Когда я впервые читал «Люди, годы, жизнь», самым интересным для меня там были «люди». Что ни говори, подумал я тогда, а портреты современников у Эренбурга получились выразительные. Особенно, помню, очаровал меня тогда нарисованный им портрет Андрея Белого. Даже не весь этот эренбурговский очерк, а самое его начало:
В кафе «Прагер-диле» иногда приходили русские писатели. Разговоры между ними были шумливыми и путаными; и кельнеры никак не могли привыкнуть к загадочным завсегдатаям Однажды Андрей Белый поспорил с Шестовым, говорили они о распаде личности, и говорили на том языке, который понятен только профессиональным философам. Потом настал роковой «полицейский час», в кафе погасили свет, а философский спор не был закончен.
Как забыть последующую сцену? В створках вращающейся двери кричали Андрей Белый и Шестов. Каждый, сам того не замечая, толкал вперед дверь, и они никак не могли выйти на улицу. Шестов, в шляпе, с бородой, с большой палкой, походил на Вечного жида. А Белый неистовствовал, метались руки, вздымался пух на голове. Старый кельнер, видавший виды, сказал мне: «Этот русский, наверно, знаменитый человек…»
Вот как надо писать! — завистливо подумал тогда я. Всего несколько строк, а как много сказано. В сущности, портрет уже готов. А главное, сразу — одной короткой пластической сценой — выявлен не только внешний облик, но и самая суть рисуемого образа.
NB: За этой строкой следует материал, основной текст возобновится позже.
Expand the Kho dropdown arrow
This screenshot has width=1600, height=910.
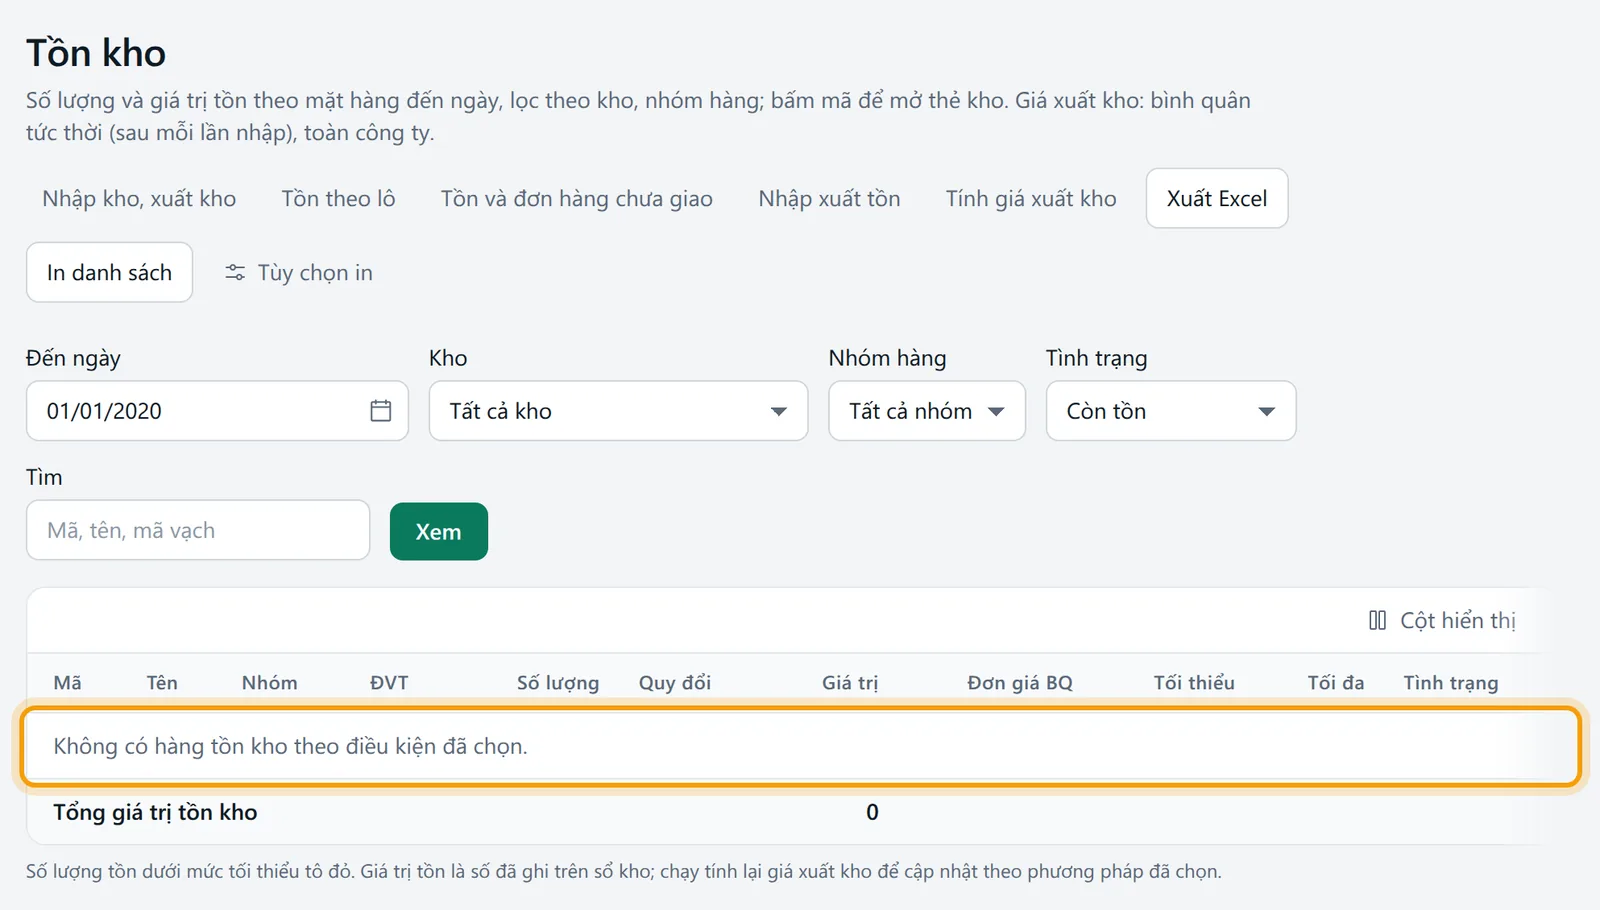coord(778,411)
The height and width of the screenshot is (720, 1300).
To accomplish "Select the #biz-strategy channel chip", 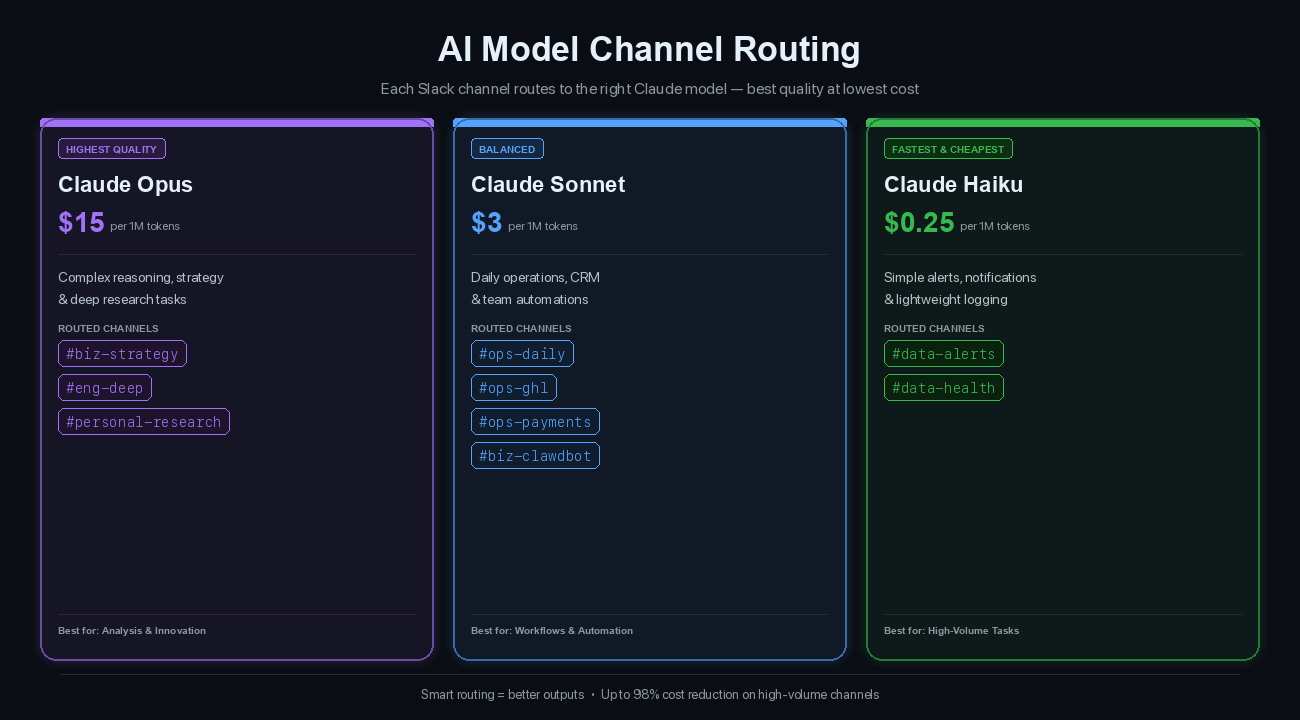I will point(122,353).
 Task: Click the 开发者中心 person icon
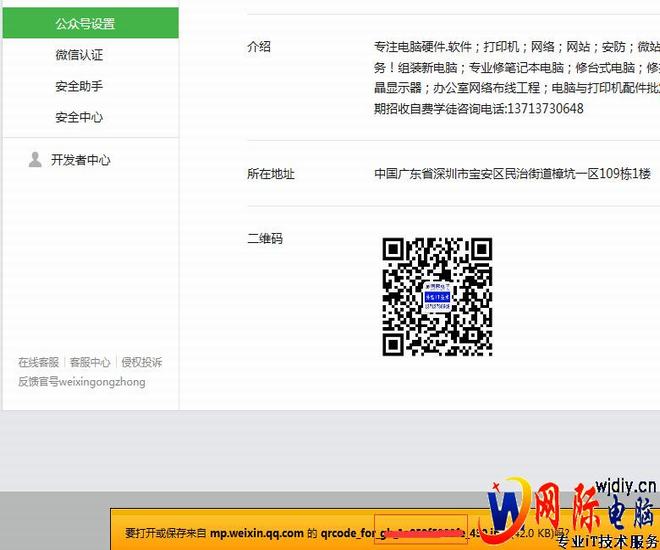click(x=35, y=160)
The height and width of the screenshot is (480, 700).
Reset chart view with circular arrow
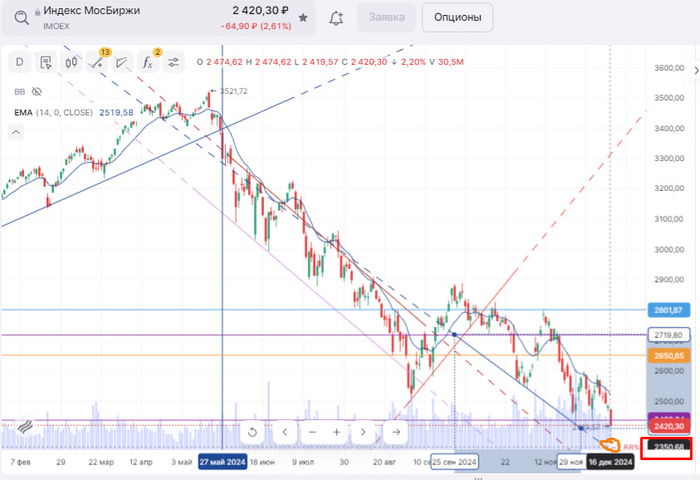[x=252, y=432]
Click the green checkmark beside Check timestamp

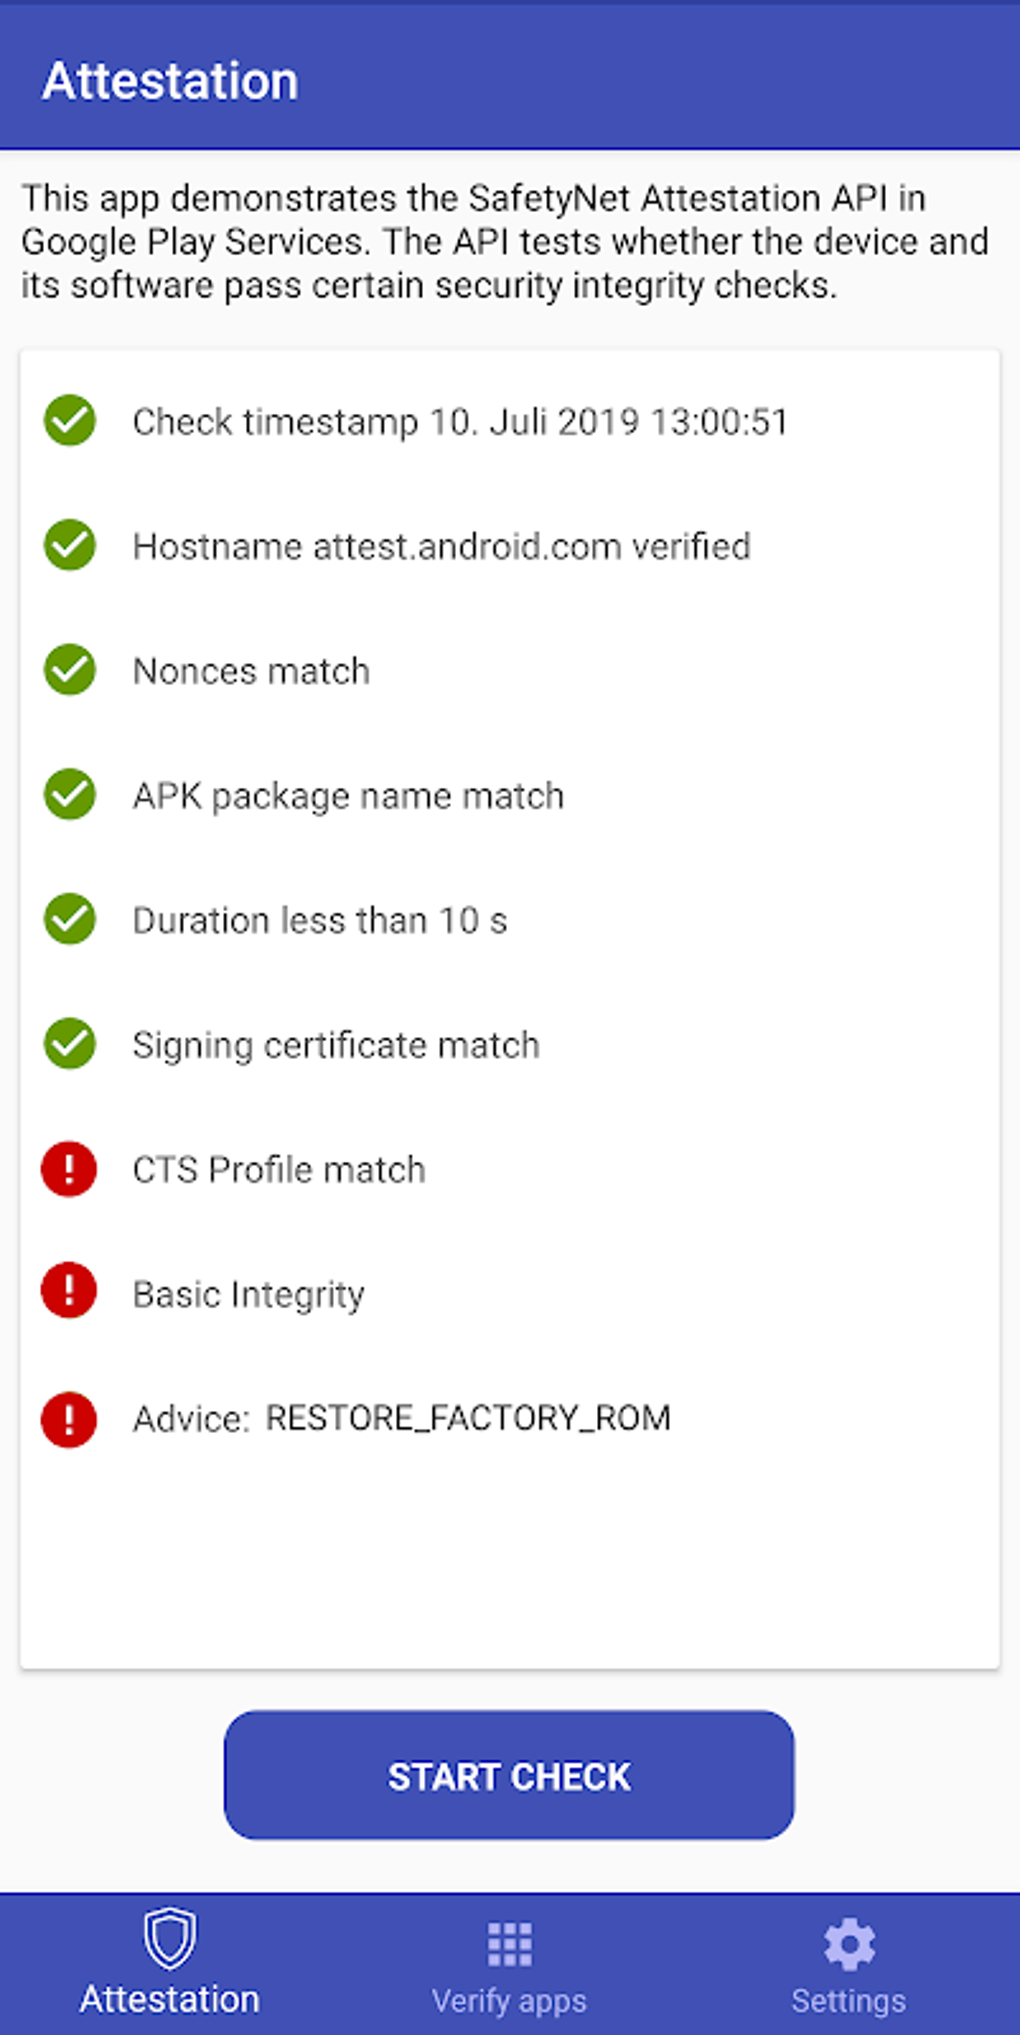pyautogui.click(x=68, y=421)
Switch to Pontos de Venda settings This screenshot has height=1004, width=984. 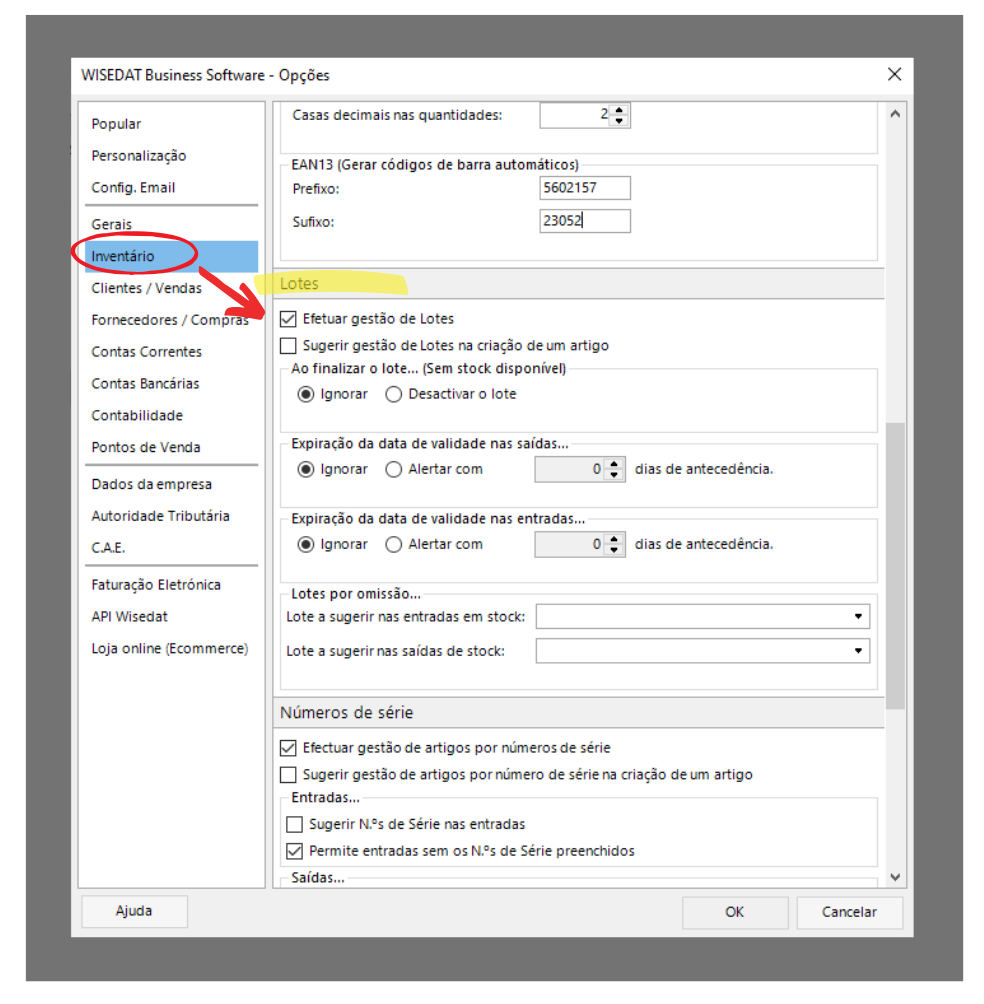pos(145,447)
Научиться этому умению, наверно, нельзя. Им надо обладать. Ну а кроме того, в данном конкретном случае Эренбургу просто повезло: увидав такую картину, трудно было ее забыть. Ну, а уж вспомнив, как было не превратить ее в символ, в своего рода ключ к постижению самой сути того человеческого характера, который ему предстояло изобразить.
Позавидовал я, стало быть, не только — и даже не столько — таланту Эренбурга и его писательскому мастерству, сколько тому, что перед ним оказалась такая великолепная натура. И тогда с грустью подумалось, что мне вряд ли когда-нибудь выпадет такое везение.
Но вот оказалось, что такой случай и мне вроде представился.
Только я подумал, с чего бы мне начать мой рассказ о Шурике Воронеле, как —
Ясное, солнечное коктебельское утро. Мы идем к горе Волошина, чтобы взобраться на ее вершину, к легендарной могиле легендарного поэта. Мы — это человек пятнадцать, компания довольно пестрая. Всем жарко. Но некоторые стараются все-таки идти быстрее, чтобы успеть вернуться назад до наступления полуденного зноя, а другие — еле плетутся. В результате образовалась длинная цепочка, хвост которой нам, идущим впереди, почти не виден. А впереди — мы с Шуриком. Увлеченные спором (тут надо сказать, что ни на день, ни на час, ни на минуту не прекращающийся спор был тогда постоянным состоянием нашего общения. О чем мы спорили? Да обо всем на свете… В том числе, конечно, и об Эренбурге, мемуары которого тогда были постоянным источником не только наших споров) — так вот, увлеченные этим, целую вечность длящимся спором, мы невольно убыстряем шаг, а когда оглядываемся, выясняется, что так оторвались от своих, что спутников наших совсем уже не видно. Некоторое время мы стоим и поджидаем отставших. И всякий раз первым нас догоняет мой друг Лазарь: ему тоже скучно плестись с еле перебирающими ногами, утомленными зноем женщинами. Но и за нами гнаться ему тоже не больно хочется. Некоторое время он идет вместе с нами, прислушиваясь к нашему спору, но не принимая в нем участия. Потом снова отстает. Минут десять спустя опять нагоняет. И снова отстает. И так — несколько раз. Представление о ходе нашей дискуссии у него, таким образом, получается клочковатое. Но какое-то впечатление о ней у него тем не менее все-таки сложилось. И вечером он этим своим впечатлением со мной поделился.
— Больше всего меня поразило, — сказал он, — что на протяжении всего вашего бесконечного спора вы несколько раз поменялись своими взглядами. Приближаясь к вам, я всякий раз с изумлением обнаруживал, что точку зрения, которую десять минут назад с пеной на губах отстаивал Саша, теперь защищаешь ты. А он так же яростно отстаивает сейчас противоположную.